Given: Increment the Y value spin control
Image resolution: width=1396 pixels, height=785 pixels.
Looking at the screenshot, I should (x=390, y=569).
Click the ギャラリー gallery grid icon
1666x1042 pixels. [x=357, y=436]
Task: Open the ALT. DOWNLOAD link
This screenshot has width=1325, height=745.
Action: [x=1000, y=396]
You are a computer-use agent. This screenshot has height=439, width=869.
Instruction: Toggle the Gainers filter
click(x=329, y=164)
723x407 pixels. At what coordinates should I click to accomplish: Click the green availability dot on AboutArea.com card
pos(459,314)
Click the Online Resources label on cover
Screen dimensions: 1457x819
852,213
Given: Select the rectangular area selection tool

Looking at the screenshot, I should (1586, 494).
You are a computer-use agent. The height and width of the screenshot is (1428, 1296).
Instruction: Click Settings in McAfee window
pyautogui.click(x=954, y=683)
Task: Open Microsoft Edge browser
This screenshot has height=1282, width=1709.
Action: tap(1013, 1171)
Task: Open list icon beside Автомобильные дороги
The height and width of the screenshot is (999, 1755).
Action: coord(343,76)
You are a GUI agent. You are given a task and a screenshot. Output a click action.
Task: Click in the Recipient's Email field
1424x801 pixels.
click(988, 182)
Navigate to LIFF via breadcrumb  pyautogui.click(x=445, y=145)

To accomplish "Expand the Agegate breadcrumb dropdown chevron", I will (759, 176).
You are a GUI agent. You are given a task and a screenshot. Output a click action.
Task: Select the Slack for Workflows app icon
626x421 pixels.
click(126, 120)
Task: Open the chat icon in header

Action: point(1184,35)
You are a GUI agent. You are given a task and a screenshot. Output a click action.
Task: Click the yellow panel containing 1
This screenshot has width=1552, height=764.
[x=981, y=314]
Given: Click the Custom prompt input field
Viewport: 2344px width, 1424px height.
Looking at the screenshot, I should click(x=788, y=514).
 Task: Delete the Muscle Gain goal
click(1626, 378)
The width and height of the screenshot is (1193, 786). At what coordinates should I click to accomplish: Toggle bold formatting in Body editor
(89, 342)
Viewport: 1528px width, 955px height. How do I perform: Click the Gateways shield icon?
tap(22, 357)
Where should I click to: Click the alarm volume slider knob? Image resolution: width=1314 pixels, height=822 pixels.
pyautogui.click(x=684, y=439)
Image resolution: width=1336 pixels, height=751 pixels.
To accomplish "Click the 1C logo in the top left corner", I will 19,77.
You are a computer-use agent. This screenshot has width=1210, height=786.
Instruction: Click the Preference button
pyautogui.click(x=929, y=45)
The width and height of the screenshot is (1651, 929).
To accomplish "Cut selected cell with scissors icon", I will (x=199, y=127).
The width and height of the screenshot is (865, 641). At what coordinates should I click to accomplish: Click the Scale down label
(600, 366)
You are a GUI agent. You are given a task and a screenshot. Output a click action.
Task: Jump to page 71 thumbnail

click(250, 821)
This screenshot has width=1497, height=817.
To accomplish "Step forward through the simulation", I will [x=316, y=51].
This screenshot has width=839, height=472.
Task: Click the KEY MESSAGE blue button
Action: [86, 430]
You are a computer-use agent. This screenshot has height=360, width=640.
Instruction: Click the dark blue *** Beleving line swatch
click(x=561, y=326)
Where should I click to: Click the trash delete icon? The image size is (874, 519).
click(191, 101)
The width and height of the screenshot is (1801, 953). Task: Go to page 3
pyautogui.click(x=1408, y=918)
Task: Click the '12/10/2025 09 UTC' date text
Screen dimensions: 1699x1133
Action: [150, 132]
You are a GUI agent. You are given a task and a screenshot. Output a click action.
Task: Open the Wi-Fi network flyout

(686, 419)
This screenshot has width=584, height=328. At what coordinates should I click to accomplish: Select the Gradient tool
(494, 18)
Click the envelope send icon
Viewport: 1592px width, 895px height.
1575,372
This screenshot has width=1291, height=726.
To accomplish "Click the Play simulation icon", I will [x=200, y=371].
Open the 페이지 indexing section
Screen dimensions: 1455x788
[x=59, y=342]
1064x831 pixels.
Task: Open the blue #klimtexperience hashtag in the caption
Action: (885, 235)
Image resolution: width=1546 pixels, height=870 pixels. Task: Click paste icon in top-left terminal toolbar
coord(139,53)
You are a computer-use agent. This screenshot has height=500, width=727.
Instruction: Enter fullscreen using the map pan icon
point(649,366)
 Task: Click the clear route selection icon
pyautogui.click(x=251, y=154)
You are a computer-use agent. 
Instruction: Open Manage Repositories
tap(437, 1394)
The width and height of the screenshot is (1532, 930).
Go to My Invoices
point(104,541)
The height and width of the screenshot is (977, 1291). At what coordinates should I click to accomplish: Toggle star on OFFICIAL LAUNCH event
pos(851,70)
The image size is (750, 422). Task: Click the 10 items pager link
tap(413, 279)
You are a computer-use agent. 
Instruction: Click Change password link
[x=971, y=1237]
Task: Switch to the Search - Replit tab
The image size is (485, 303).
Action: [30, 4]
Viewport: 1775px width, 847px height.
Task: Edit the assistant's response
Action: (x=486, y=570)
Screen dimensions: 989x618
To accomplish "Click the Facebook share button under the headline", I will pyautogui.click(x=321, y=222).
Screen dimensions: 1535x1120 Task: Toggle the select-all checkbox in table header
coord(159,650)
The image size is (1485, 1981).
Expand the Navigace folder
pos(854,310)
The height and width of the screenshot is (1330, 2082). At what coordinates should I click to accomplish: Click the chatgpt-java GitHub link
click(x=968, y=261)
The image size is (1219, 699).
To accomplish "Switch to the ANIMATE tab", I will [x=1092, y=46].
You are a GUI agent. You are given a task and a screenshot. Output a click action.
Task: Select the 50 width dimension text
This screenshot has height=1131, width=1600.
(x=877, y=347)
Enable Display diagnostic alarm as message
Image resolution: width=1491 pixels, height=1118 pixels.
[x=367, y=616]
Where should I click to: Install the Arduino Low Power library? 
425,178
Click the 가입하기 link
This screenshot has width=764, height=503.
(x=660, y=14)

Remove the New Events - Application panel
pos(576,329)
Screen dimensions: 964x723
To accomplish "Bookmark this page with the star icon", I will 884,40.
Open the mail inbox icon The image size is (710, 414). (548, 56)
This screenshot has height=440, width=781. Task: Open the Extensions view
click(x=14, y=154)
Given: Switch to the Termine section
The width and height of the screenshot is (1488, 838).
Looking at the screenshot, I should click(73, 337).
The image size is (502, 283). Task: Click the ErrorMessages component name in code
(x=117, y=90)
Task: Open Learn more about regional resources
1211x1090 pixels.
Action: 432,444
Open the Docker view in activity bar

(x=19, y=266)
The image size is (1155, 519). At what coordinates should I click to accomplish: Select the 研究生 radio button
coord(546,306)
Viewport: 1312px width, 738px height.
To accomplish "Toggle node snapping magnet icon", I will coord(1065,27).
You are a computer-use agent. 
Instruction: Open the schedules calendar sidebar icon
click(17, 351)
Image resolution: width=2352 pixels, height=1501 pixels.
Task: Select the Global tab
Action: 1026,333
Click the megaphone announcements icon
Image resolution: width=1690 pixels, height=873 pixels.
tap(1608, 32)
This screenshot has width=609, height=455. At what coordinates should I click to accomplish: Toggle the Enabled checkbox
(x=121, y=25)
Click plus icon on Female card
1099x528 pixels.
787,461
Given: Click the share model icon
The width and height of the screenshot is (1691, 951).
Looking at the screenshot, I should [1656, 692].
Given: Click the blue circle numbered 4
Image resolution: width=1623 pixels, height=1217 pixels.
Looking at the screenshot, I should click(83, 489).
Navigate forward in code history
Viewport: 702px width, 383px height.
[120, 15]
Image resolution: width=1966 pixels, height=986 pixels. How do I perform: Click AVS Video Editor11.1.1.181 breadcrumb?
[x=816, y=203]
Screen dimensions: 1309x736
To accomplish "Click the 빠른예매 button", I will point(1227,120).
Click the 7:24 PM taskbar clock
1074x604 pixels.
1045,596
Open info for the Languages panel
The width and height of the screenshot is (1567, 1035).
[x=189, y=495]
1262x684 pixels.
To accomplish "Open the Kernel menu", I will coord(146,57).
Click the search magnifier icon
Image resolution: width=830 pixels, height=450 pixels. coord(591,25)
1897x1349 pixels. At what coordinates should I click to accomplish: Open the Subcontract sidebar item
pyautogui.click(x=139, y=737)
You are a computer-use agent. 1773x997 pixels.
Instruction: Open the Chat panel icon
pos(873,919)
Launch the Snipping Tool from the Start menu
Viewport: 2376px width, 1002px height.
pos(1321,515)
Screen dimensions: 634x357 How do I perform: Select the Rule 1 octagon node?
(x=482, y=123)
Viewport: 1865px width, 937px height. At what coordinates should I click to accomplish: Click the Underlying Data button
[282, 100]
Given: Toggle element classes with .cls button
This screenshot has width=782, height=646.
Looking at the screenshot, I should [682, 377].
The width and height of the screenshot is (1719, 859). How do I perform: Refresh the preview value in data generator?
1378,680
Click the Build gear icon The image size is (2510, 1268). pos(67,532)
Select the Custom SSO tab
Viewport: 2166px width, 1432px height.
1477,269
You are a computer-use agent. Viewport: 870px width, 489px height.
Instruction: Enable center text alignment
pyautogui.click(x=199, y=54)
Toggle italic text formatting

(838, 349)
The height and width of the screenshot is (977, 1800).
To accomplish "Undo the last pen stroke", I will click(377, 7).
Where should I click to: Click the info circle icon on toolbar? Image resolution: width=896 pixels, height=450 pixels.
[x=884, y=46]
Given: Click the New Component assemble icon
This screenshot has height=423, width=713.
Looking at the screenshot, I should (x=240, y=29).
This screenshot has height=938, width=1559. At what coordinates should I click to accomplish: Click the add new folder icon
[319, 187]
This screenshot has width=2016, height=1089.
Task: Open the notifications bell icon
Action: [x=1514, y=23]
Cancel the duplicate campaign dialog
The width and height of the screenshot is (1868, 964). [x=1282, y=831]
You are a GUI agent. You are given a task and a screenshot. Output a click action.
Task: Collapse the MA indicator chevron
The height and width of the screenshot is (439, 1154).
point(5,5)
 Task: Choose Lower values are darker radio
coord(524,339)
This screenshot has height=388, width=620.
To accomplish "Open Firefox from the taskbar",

● ● ● ●

TASK BRIEF
Copy the lines of the data above exactly as written, beginning with the line containing "Task: Switch to the Search - Replit tab" and ending with the line containing "Task: Select the 50 width dimension text", and leave out all other lines.

EXERCISE RESPONSE
Task: Switch to the Search - Replit tab
The image size is (485, 303).
Action: [30, 4]
Viewport: 1775px width, 847px height.
Task: Edit the assistant's response
Action: (x=486, y=570)
Screen dimensions: 989x618
To accomplish "Click the Facebook share button under the headline", I will pyautogui.click(x=321, y=222).
Screen dimensions: 1535x1120 Task: Toggle the select-all checkbox in table header
coord(159,650)
The image size is (1485, 1981).
Expand the Navigace folder
pos(854,310)
The height and width of the screenshot is (1330, 2082). At what coordinates should I click to accomplish: Click the chatgpt-java GitHub link
click(x=968, y=261)
The image size is (1219, 699).
To accomplish "Switch to the ANIMATE tab", I will [x=1092, y=46].
You are a GUI agent. You are given a task and a screenshot. Output a click action.
Task: Select the 50 width dimension text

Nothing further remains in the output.